If this is a real thing about which you are concerned (and not just a gross stereotype you’re carrying around about people who have a lot of sex) you owe it to both of you to talk about this openly too. You need to find out his testing practices, and what precautions he is taking to care for himself in compromising situations. Are there condoms? Is he on PrEP? What are his rules?

 

I think I can’t keep seeing him if this is what he wants to do. What do I do?

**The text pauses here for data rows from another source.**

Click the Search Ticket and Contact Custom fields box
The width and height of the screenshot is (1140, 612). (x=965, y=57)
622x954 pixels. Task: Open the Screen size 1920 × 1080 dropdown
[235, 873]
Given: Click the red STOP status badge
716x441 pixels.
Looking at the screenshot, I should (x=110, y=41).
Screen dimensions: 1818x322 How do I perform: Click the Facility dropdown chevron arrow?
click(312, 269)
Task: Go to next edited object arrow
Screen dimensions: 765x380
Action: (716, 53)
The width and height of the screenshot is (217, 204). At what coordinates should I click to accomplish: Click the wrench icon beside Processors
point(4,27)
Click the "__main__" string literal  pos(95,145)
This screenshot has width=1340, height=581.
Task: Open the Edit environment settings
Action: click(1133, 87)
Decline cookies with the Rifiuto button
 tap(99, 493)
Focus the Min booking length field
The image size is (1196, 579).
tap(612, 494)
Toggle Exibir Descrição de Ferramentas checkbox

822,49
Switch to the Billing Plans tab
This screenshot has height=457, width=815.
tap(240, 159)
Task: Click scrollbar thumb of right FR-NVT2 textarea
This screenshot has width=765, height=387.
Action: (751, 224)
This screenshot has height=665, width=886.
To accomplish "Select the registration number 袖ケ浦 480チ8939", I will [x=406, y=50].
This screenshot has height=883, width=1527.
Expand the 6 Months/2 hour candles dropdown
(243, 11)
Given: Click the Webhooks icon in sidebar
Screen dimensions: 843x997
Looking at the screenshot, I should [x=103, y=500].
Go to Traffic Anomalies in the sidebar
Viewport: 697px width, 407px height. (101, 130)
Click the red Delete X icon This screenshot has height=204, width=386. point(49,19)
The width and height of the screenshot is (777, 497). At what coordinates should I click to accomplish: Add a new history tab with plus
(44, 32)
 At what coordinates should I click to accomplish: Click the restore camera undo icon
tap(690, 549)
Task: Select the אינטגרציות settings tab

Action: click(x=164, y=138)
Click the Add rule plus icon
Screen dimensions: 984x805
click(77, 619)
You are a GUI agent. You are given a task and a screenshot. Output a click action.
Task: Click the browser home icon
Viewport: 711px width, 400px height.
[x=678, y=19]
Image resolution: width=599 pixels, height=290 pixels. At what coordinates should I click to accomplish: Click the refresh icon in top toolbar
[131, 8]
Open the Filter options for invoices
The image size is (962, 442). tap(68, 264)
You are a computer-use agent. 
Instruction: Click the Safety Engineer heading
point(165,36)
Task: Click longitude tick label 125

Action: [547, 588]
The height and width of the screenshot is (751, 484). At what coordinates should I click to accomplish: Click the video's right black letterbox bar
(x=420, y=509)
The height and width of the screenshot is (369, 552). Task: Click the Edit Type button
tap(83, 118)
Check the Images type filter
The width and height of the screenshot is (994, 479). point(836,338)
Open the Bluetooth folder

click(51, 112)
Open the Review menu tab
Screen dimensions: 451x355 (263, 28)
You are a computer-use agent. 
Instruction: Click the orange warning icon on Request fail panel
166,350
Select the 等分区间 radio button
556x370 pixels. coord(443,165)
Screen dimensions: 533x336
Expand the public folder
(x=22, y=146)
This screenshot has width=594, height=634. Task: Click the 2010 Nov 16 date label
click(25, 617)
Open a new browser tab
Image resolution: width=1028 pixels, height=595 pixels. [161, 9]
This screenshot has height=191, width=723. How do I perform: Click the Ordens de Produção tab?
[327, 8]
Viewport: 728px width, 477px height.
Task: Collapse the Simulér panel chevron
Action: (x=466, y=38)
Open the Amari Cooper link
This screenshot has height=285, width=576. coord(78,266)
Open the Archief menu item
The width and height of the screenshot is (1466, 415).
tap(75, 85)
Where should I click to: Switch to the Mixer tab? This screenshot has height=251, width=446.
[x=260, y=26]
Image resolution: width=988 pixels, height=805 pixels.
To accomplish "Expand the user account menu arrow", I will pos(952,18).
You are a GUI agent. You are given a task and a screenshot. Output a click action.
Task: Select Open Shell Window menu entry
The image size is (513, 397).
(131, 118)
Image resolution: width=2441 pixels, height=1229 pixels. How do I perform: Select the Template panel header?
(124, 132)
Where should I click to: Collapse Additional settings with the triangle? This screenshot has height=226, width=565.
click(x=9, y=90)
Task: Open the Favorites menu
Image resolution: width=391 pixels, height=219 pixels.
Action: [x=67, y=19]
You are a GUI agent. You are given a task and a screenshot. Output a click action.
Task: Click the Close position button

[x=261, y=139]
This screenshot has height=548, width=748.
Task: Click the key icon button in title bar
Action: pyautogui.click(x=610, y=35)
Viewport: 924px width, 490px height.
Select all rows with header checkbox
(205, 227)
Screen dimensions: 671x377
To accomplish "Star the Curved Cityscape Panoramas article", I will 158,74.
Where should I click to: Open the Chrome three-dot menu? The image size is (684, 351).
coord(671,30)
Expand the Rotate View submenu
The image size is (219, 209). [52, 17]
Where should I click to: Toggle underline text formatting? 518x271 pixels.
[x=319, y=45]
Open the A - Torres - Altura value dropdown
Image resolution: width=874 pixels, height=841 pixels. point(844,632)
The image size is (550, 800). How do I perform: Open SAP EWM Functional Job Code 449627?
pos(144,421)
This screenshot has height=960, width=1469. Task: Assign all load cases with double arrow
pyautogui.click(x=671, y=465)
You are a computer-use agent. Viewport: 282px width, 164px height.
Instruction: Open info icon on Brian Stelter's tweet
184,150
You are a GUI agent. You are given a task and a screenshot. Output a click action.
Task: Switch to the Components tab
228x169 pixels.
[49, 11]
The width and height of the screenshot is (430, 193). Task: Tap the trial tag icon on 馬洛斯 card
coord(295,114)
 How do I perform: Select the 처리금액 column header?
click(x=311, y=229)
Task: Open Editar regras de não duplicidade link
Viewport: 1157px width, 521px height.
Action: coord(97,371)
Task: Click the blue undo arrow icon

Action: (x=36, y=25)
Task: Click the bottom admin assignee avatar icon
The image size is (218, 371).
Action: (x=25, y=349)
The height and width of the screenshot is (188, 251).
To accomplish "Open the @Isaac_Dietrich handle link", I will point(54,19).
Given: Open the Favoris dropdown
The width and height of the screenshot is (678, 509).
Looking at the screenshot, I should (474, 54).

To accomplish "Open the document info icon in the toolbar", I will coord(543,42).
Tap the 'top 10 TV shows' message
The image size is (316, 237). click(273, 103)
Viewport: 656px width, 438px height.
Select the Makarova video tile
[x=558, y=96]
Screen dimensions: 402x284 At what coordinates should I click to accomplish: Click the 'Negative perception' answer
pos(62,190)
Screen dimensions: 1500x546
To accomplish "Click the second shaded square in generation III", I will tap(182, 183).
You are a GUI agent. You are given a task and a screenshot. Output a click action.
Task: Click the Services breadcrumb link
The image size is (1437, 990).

I can’t tell you what to do long term. All I can do is offer suggestions about how to sift through the situation as you’ve brought it to me. But I did have a chat with the husband of my friend (who is a fairly prominent gay adult film performer), and shared the outline of your situation with him as we talked. Since this is his husband’s world as well to an extent (my friend is in porn but doesn’t escort), his thoughts seemed especially germane:

“There are a couple of things your reader needs to parse: does he actually have an issue with [an open relationship], does have an issue with someone who does porn, or does he have an issue with the potential public perception of him being tied to a pornstar?” he shared. And I agree that these are big things to break open.

 

No two relationships are exactly the same though, and it’s important to consider that what works for some, simply won’t for others. In the case of my friend and his porny husband, an honest view of their relationship and an understanding that work-is-work gives them a foundation to look at bigger concerns: “I was most worried because my guy still wants a typical day job and I was concerned that would be jeopardized by this lifestyle.”

 

I don’t suspect you’re really ready to look at the bigger picture yet, though. And my advice for now is to really spend some time sitting with your own feelings about sex (and sex work), and then to begin to take your partner’s experience into serious consideration, as a way to inform and ground your own feelings. If you find they are not in irreparable contrast, consider seeking some short term counseling for both of you to express and explore your wants and feelings. A guided session or two with an impartial emotional sherpa can often make things seem much more workable than a solo sit-and-think.

It is valid that you might be bothered by how long it took for him to disclose this big facet of his life to you, too. If that's still stuck in your craw, bring it up in counseling so that you can confront it and have it better explained to you. You deserve that.

If you find, however, that your views on what your partner does are immovable, you’re far better to mosey on than trying to change his mind or who he is.

 

 


Tyler Dårlig Ulv is an Ontario-based blogger and professional companion. He has worked for Rentboy.com, Manhunt, and contributed to publications like Queerty and Thought Catalog. You can follow him on Twitter and Instagram, or find out more about his work at his website and blog. Tyler lives full time in Toronto.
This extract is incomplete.